** DIRECTION **
Print the stretch from the line that contains "occultists [679, 420]" through the line that contains "means [160, 937]" in the entries below, repeating each line exactly.

** AVAILABLE DATA **
--- start ---

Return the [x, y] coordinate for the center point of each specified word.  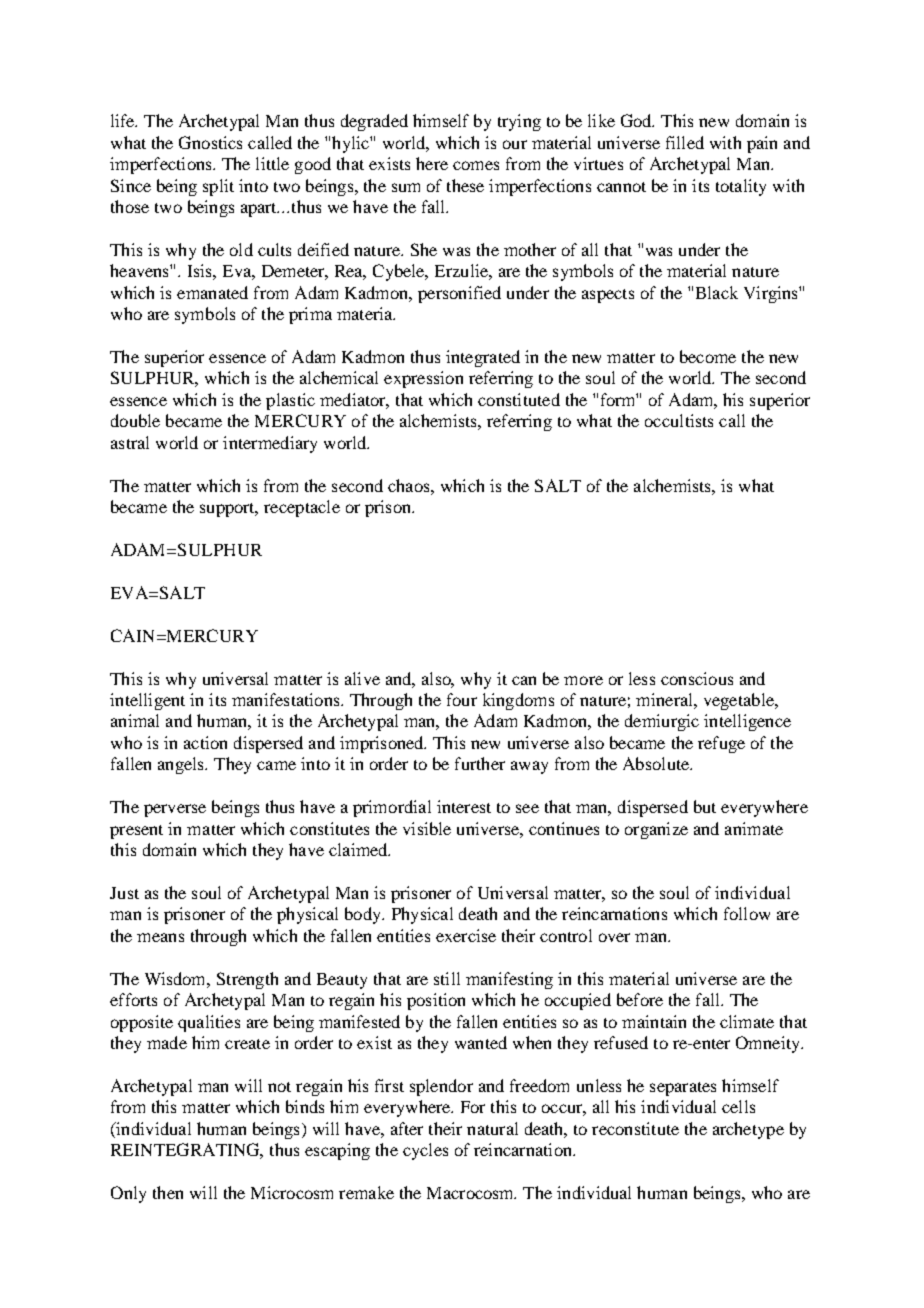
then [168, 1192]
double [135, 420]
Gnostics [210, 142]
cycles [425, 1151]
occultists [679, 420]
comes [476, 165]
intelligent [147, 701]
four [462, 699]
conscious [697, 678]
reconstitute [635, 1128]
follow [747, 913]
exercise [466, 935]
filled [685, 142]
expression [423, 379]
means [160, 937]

--- end ---
--- start ---

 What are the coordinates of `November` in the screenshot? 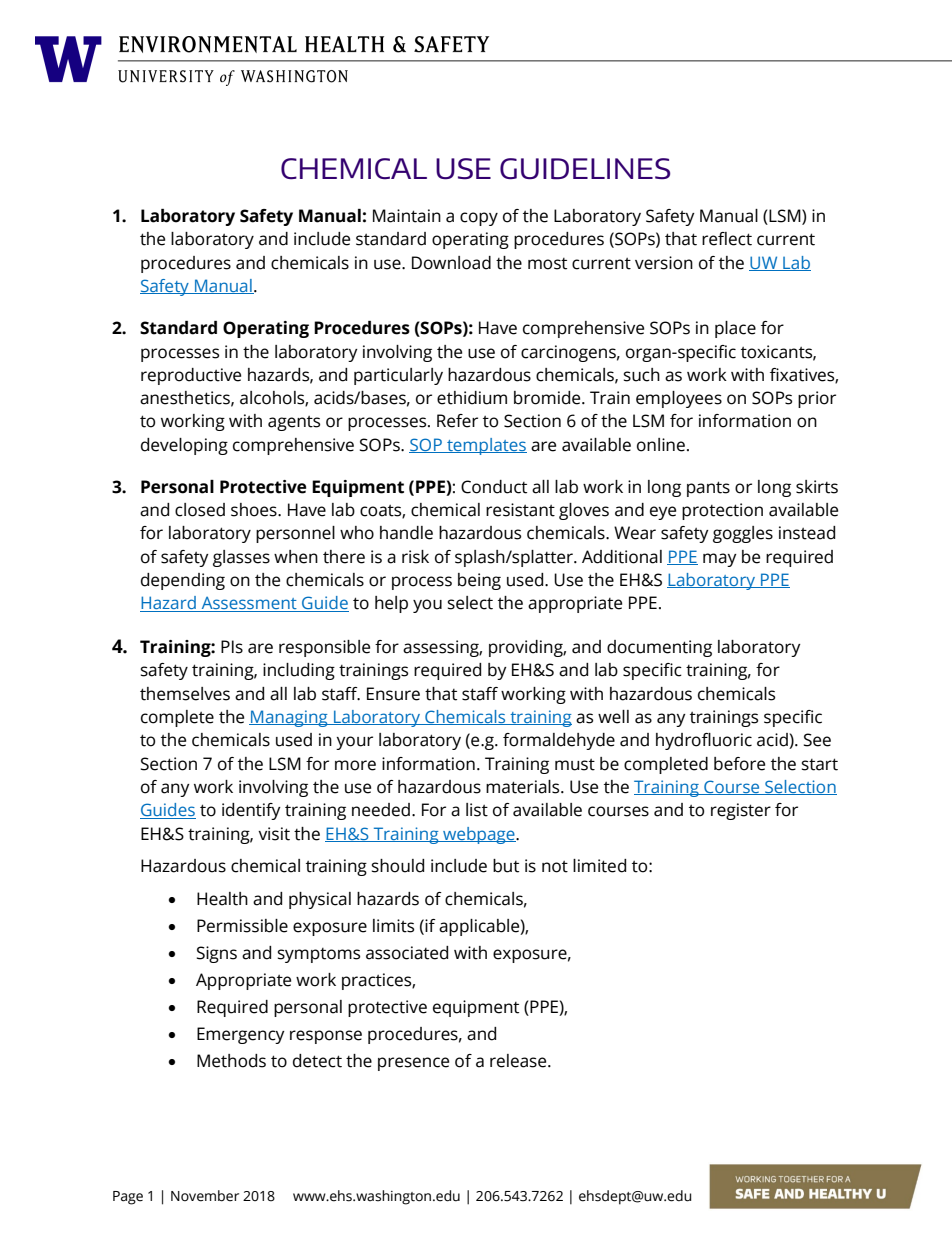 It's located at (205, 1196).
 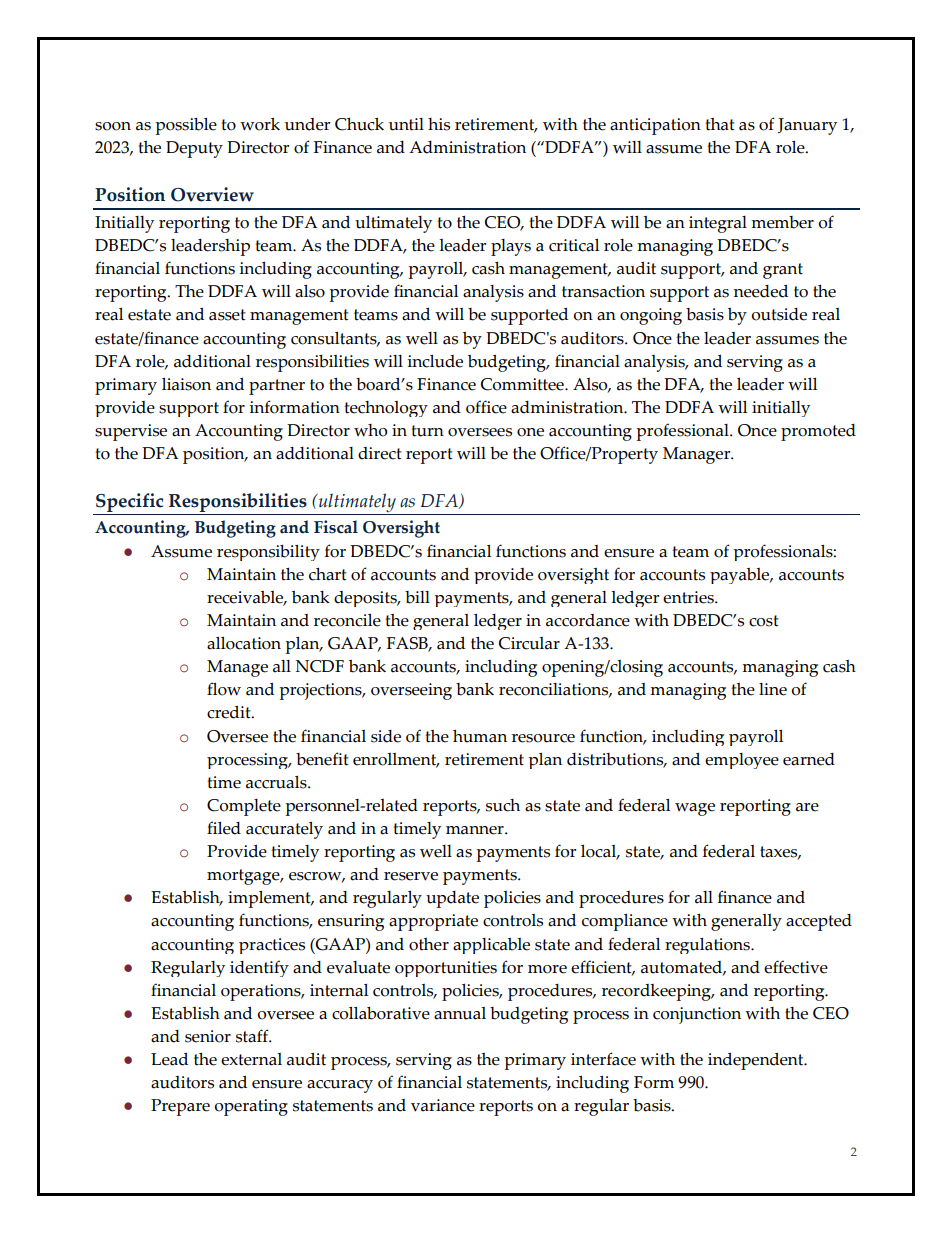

--- end ---

** ANSWER IN FULL **
occultists [679, 420]
comes [476, 165]
intelligent [147, 701]
four [462, 699]
conscious [697, 678]
reconstitute [635, 1128]
follow [747, 913]
exercise [466, 935]
filled [685, 142]
expression [423, 379]
means [160, 937]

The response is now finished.